C’est une clef de voûte essentielle qui lui permet de rentrer dans l’intériorité du modèle, même jusque dans son intimité. Un moyen efficace de scruter l’âme de l’autre. Mais la difficulté est périlleuse ! En quelques traits rapides le portrait doit imposer une personnalité, décrire ses sentiments et dissèquer tout son être ! Taillé à grands coups de hache, le portrait détient à lui seul toute l’histoire de celui qui est choisi pour être célébré. On n’est rien sans les autres et faire le portrait d’autrui c’est déjà admettre un début de société. L’autre oblige à prendre position, à faire des choix en fonction de soi, mais aussi en rapport à lui ! Passionnante aventure que ce tutoiement d’un semblable, qui n’est -Dieu merci- en aucun cas pareil au moule reconnu. Sous son ossature et dans sa matérialité charnelle, malgré les traits de ressemblance, l’homme n’est pas un clône de lui-même ! C’est ce qui fait à la fois son charme mais aussi toute la difficulté de la reconnaissance. « La richesse est dans la diversité » bien sûr le peintre fait sienne cette loi évidente si juste et applicable à l’infini. Ainsi les peintres très souvent attirés par les visages n’ont d’autres alternatives que de scruter et de dévisager le modèle qui pose. Et quelque puisse être la forme de beauté en face de soi, c’est sans nul doute l’universalité de la création qui est saluée en chacun. Un portrait réussi est unique pour deux raisons, parce qu’il désigne telle personne à part entière, mais aussi parce qu’il décrit en chacun, dans sa généralité, l’uniformisation de l’humanité.
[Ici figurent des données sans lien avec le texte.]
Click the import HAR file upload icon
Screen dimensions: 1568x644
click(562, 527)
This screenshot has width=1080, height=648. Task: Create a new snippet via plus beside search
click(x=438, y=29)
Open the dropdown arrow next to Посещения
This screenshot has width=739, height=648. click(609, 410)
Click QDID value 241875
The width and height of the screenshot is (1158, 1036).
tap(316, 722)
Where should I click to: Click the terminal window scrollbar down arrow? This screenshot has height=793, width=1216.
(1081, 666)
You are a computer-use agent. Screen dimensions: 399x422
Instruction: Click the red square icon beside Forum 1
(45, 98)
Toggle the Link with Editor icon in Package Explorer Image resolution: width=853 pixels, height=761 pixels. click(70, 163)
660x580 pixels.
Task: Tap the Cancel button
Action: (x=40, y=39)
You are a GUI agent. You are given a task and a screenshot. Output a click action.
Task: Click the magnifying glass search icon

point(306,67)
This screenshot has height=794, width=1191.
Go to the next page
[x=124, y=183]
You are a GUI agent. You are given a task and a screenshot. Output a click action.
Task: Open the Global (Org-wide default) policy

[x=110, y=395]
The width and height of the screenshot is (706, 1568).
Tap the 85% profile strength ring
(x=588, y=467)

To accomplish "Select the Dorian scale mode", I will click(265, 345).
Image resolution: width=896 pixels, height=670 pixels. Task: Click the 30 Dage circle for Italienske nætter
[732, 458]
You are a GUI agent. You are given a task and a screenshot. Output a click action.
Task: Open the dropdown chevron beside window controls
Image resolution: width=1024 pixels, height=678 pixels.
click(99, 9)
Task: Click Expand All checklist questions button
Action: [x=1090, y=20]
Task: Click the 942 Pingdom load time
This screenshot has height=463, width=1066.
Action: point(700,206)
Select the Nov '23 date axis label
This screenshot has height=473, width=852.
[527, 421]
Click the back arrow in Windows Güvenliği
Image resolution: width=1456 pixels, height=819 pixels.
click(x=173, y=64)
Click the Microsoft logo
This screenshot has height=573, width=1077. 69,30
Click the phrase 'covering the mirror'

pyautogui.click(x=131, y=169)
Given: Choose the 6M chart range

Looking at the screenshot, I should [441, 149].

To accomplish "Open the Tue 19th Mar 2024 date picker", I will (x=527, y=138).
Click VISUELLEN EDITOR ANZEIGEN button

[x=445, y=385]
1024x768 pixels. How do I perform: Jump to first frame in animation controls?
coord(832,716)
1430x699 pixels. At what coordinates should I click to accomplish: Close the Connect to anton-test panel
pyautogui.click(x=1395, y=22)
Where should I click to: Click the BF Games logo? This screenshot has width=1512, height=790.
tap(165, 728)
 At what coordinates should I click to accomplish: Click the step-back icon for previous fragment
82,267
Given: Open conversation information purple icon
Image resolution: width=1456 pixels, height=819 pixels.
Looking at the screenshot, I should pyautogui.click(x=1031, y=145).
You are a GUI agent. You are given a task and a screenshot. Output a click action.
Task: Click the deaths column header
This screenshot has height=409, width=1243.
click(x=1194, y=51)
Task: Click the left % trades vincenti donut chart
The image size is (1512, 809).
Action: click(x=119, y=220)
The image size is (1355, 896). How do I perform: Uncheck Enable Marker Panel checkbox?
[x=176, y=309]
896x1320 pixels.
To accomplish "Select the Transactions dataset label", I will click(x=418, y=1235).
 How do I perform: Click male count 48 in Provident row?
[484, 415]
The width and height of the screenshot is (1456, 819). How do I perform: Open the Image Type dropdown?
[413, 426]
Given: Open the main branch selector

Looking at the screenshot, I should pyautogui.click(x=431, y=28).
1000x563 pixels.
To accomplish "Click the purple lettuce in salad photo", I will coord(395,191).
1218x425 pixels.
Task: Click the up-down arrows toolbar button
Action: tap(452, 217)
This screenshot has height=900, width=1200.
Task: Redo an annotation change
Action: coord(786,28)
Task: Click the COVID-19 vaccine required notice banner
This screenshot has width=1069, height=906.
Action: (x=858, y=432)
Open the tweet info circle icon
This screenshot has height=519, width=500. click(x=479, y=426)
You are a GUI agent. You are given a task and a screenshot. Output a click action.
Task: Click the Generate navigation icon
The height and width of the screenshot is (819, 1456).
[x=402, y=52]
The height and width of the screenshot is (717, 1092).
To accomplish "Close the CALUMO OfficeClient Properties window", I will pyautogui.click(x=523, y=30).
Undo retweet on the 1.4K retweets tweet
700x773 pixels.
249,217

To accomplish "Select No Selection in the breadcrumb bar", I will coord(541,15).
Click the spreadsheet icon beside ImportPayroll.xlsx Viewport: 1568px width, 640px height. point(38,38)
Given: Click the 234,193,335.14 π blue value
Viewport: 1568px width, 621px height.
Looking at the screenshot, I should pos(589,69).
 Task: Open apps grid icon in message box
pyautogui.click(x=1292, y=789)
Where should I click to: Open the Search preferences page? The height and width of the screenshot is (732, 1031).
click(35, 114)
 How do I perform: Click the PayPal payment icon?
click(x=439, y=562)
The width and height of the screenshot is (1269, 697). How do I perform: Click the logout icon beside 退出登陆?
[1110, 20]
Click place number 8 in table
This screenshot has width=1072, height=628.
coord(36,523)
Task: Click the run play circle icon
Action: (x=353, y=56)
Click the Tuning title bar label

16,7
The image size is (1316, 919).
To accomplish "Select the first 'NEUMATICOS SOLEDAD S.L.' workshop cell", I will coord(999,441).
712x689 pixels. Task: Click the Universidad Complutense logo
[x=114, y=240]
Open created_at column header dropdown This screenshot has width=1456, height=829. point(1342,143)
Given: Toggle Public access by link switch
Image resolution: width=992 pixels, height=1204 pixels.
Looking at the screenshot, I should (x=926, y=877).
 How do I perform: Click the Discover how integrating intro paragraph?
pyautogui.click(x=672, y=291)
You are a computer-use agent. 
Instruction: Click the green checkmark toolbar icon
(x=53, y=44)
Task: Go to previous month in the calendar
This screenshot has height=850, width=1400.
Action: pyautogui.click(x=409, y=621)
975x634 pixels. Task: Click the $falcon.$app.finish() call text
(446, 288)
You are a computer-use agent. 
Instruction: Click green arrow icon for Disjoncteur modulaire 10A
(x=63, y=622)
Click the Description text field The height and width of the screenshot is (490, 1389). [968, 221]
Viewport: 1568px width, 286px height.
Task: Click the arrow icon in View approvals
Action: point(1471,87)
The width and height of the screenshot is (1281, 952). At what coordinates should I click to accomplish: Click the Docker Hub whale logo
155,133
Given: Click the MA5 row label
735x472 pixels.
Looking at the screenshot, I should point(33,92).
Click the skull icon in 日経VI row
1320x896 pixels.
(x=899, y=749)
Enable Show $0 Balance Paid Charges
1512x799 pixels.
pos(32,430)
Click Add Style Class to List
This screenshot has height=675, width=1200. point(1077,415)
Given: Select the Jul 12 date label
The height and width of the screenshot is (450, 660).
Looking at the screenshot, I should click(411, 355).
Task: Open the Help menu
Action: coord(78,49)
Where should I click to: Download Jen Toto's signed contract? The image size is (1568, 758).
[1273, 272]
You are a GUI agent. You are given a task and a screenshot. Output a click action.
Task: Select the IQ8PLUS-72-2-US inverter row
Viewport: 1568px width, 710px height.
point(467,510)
Que dire alors de ce miroir qu’est le tableau de la folie puissante (et vaudou) d’un Joseph Camara ? Comment ne pas se perdre dans les dédales des visages expressionisants et cubisants de Robert Düran disséqués quasiment au scalpel ? Comment ne pas lever le voile du corps mis a nu dans ses qualités charnelles pour enfin découvrir l’âme de la chair omniprésente dans les visages peints « à cru » de Gérard Gasquet ? Ne peut-on pas aussi entrevoir dans la fulgurance du geste de Patrice Giorda, le cri qui émane du profond de ses interrogations purement existentielles ? Son autoportrait nous fait songer à celui de Rembrandt bien étonné de n’être que lui-même ! Est-ce que André Cottavoz sculptant les traits de lumière dans la pâte n’est pas au coeur même des questionnements sur la beauté de la création, lorsqu’apparait l’esquisse de cette vision de femme dont il ne cessait de se rassasier ? Et comment ne pas suivre Hubert Munier lorsqu’il clame la beauté d’un modèle à l’échelle de ses délires explcites ? Et pourquoi ne pas voir dans les approches de René Mûnch cette froideur qui neutralise l’individu au point de le rendre étrangement familier ?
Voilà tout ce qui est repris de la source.